§ **TASKS AND EXERCISES**:
1) Write out the part of the cartoons editorial between "Our restraint is" and "our free speech.", inclusive.
2) In the cartoons editorial, what other kinds of pictures does the paper's policy against gratuitous offence cover?
3) Give what follows the final sentence of the cartoons editorial.

§ **SOURCE PASSAGE**:

══════════

The Daily Telegraph has chosen not to publish the cartoons. We prefer not to
cause gratuitous offence to some of our readers, a policy we also apply, for
example, to pictures of graphic nudity or violence. However, there might be
circumstances in which the dictates of news left us with no choice but to
publish - and where the public interest was overwhelmingly served by such an
act, we would.

Our restraint is in keeping with British values of tolerance and respect for
the feelings of others. However, we are equally in no doubt that a small
minority of Muslims would be offended by such a publication to an extent
where they would threaten, and perhaps even use, violence. This is a problem
that the whole of the Western world needs to confront frankly, and not
sidestep.

The right to offend within the law remains crucial to our free speech.

══════════

§ **RECORDED INFORMATION**:
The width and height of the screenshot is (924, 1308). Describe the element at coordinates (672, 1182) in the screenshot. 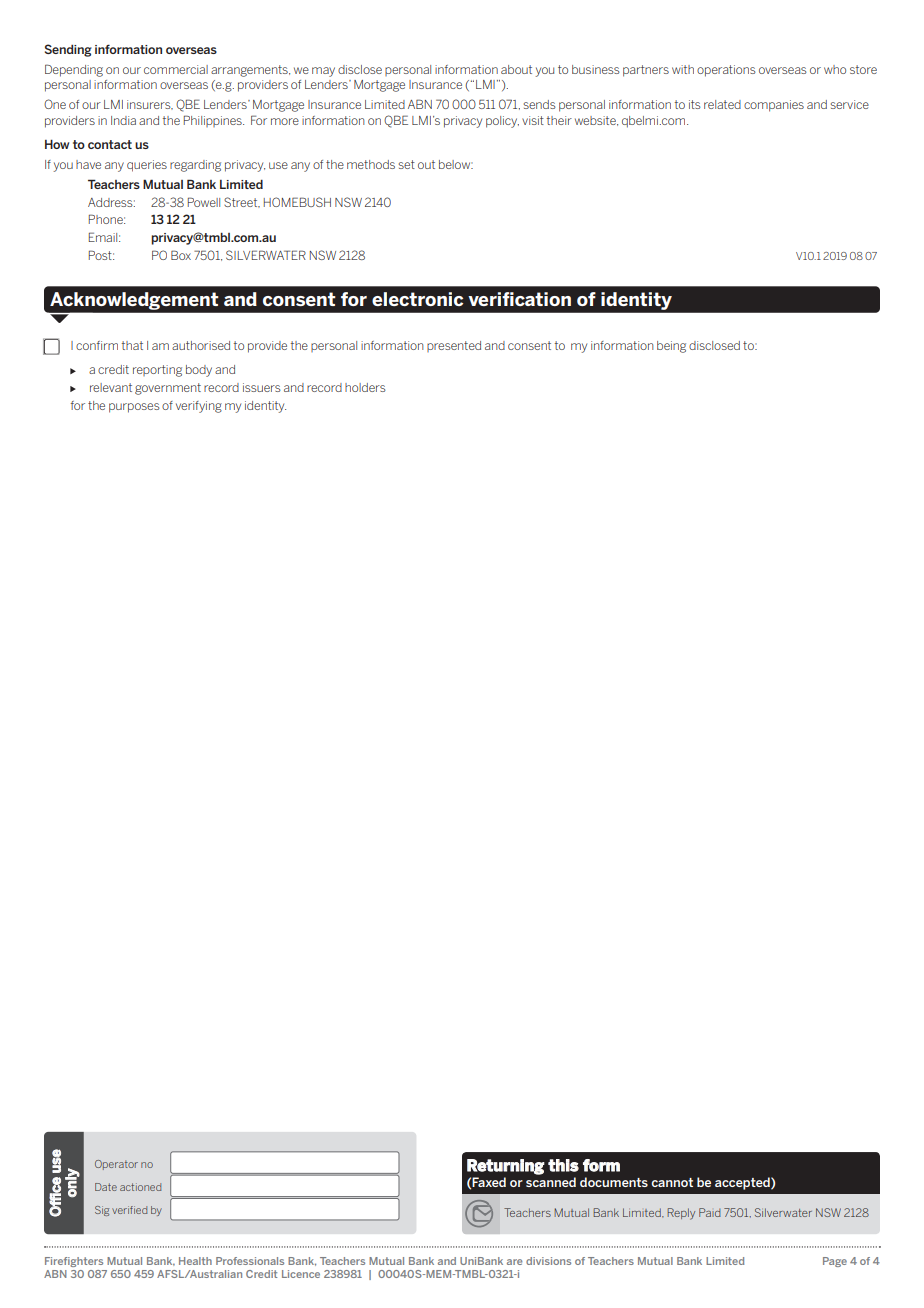

I see `cannot` at that location.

══════════

§ **ANSWERS FOR THE EXERCISE**:
1)
Our restraint is in keeping with British values of tolerance and respect for
the feelings of others. However, we are equally in no doubt that a small
minority of Muslims would be offended by such a publication to an extent
where they would threaten, and perhaps even use, violence. This is a problem
that the whole of the Western world needs to confront frankly, and not
sidestep.

The right to offend within the law remains crucial to our free speech.

2) Pictures of graphic nudity or violence.

3)
Muslims who choose to live in the West must accept that we, too, have a
right to our values, and to live according to them. Muslims must accept the
predominant mores of their adopted culture: and most do. One of these is the
lack of censorship and the ready availability of material that some people
find deeply offensive: anyone who wishes to see the cartoons can find them
within a few clicks on the internet. 

Those Muslims who cannot tolerate the openness and robustness of
intellectual debate in the West have perhaps chosen to live in the wrong
culture. We cannot put it better than the editorial in an Arab paper in
which the cartoons briefly appeared yesterday (before all copies were
suddenly withdrawn): "Muslims of the world, be reasonable."